*WHAT TO DO*
Go through the data below and gather each line containing "icon".

(Stored records)
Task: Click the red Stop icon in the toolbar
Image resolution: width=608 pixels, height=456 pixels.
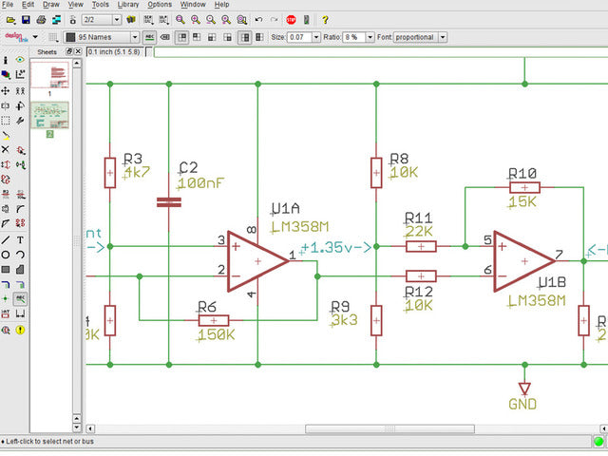Action: [291, 19]
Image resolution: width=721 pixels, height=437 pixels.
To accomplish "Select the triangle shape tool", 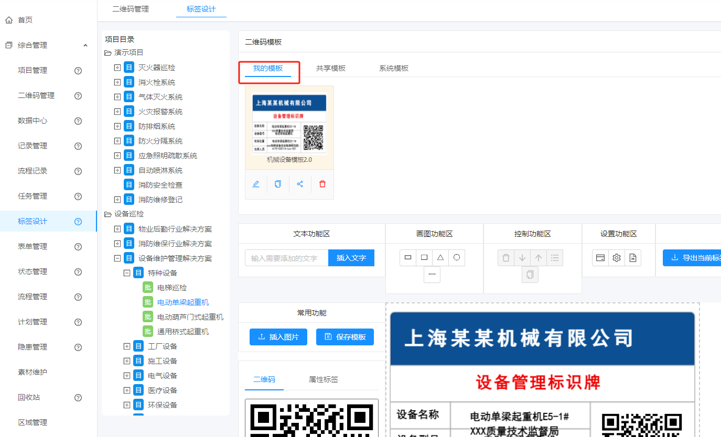I will click(440, 257).
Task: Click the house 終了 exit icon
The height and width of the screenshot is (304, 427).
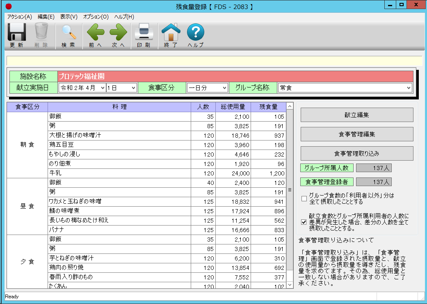Action: pyautogui.click(x=171, y=33)
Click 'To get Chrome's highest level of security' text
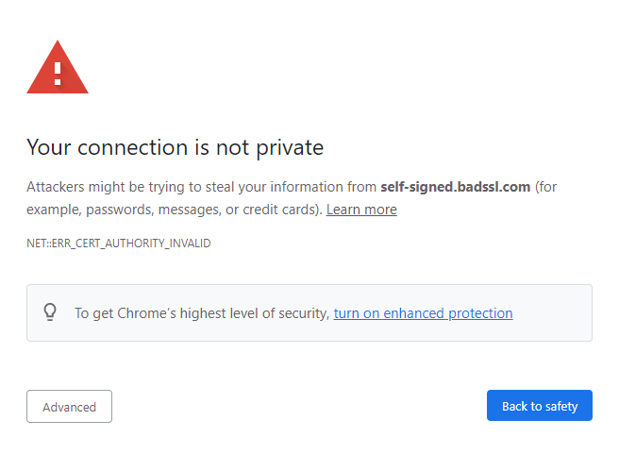The height and width of the screenshot is (454, 619). click(x=202, y=313)
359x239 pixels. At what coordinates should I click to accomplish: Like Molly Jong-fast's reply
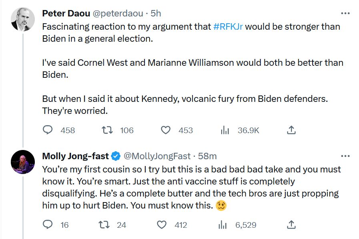pyautogui.click(x=162, y=225)
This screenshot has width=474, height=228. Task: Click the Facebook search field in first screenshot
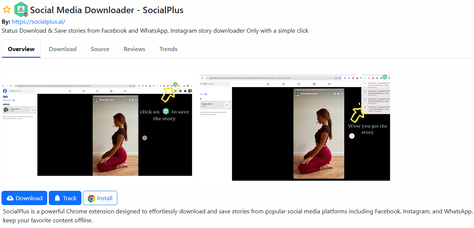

*EXERCISE SOLUTION*
Task: Click the red Stop icon in the toolbar
Task: Click the house 終了 exit icon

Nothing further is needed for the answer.